Un prétexte technique pour un contrôle politique
Le Conseil supérieur de la communication avance des motifs administratifs, comme l’accès non restreint aux chaînes de la RTB. Cependant, cette justification sert de paravent à une ambition plus profonde : celle de soumettre l’intégralité des contenus diffusés sur le territoire à une surveillance étroite. En ciblant un acteur international comme Canal+, le régime envoie un message clair : aucune chaîne, satellite ou hertzienne, ne sera épargnée par ce verrouillage.
Les contenus critiques, cibles privilégiées
Cette décision s’inscrit dans un contexte où les émissions d’actualité et de débat politique proposées par Canal+ dérangent particulièrement le pouvoir. Dès qu’un sujet sensible est abordé — la crise sécuritaire sous un angle critique, la parole donnée à l’opposition ou une analyse en décalage avec la version officielle — les instances régulatrices passent à l’action. Le but ? Étouffer toute velléité de contradiction et imposer une uniformité des discours.
Le régime ne tolère plus la moindre divergence. Une simple émission jugée subversive, une enquête trop audacieuse ou un invité en désaccord avec la ligne gouvernementale suffisent à déclencher une répression immédiate. Les sanctions financières exorbitantes ou la menace de retrait d’agrément poussent les diffuseurs à une autocensure systématique, par crainte de représailles.

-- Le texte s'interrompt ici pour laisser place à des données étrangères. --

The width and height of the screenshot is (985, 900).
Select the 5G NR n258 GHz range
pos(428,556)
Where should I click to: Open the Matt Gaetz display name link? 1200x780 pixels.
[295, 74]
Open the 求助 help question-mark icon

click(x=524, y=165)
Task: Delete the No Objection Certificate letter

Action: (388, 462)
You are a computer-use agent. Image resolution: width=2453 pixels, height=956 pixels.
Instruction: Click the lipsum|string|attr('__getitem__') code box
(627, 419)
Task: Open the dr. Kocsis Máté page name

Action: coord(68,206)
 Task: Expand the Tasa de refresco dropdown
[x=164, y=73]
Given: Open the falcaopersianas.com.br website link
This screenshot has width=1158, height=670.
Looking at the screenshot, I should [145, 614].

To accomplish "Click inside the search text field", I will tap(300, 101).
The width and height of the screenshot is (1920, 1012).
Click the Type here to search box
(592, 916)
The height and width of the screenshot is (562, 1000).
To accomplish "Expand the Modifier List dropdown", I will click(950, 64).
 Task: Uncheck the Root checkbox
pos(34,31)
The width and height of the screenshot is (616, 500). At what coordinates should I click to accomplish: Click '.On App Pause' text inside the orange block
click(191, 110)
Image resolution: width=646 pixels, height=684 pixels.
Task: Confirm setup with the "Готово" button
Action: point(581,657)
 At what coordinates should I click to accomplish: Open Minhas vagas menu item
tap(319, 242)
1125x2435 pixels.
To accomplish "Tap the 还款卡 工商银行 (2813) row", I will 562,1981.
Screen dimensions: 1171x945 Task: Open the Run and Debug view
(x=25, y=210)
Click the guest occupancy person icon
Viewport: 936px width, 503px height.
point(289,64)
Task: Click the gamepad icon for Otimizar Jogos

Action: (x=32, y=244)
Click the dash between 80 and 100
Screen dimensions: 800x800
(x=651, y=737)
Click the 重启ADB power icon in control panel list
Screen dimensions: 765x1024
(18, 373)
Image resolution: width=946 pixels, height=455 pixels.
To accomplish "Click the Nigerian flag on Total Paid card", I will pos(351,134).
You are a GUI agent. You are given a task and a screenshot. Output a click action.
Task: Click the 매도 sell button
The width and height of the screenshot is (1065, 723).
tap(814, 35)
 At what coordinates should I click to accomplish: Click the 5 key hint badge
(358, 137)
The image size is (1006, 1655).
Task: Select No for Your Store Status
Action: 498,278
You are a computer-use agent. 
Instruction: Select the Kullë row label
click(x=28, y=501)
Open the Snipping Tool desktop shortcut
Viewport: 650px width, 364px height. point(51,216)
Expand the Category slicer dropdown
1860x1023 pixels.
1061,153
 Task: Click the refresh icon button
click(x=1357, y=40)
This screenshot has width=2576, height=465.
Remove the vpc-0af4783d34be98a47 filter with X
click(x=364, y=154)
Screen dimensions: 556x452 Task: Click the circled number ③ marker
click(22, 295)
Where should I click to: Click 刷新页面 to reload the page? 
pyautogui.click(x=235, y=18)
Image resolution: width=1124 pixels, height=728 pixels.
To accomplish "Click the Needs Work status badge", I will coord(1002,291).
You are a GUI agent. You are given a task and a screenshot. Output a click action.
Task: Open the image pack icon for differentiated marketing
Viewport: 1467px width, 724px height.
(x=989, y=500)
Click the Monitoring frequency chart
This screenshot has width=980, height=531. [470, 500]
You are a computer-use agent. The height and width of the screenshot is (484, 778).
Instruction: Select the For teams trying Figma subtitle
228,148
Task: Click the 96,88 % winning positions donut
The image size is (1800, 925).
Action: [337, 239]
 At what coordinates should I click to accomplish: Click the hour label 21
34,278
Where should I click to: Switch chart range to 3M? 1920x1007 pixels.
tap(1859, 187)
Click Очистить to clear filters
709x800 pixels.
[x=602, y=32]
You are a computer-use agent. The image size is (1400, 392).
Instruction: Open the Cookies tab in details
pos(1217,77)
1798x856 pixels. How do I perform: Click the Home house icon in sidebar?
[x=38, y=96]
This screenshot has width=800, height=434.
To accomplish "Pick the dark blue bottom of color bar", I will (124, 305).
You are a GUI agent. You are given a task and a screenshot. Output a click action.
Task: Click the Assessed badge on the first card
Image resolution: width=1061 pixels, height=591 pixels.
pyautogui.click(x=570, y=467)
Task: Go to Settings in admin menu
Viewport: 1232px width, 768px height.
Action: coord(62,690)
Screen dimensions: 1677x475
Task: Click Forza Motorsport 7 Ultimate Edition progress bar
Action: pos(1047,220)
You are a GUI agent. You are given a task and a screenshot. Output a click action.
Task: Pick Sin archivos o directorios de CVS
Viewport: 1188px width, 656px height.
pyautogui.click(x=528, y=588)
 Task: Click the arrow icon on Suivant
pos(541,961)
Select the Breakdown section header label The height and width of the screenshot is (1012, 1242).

Une répression méthodique du journalisme indépendant
Cette amende n’est que la partie émergée d’un dispositif bien plus large visant à museler la presse au Burkina Faso. Les mesures répressives s’enchaînent :
- Coupures répétées : Plusieurs médias, nationaux comme internationaux, ont subi des suspensions temporaires ou définitives pour avoir diffusé des informations non validées par les autorités.
- Pressions sur les journalistes : Les professionnels de l’information locaux évoluent dans un climat de peur constant, exposés à des convocations forcées ou à des poursuites pour des chefs d’accusation flous, comme la « démoralisation des troupes ».
- Étranglement de l’information : En verrouillant l’accès aux grandes sources d’information étrangères et en contrôlant les médias nationaux, le gouvernement prive la population d’une diversité de points de vue, la confinant dans un récit unique et contrôlé.
Un isolement aux conséquences lourdes
En transformant le CSC en instrument politique, les autorités burkinabè sapent les fondements mêmes d’une société informée et critique. Loin de renforcer la stabilité du pays, cette politique de répression révèle une fragilité croissante face à la vérité. En étouffant les contre-pouvoirs et en réduisant au silence les voix dissidentes, le régime ne consolide pas son autorité : il isole le Burkina Faso de la communauté internationale et favorise la propagation d’une propagande déconnectée des réalités du terrain.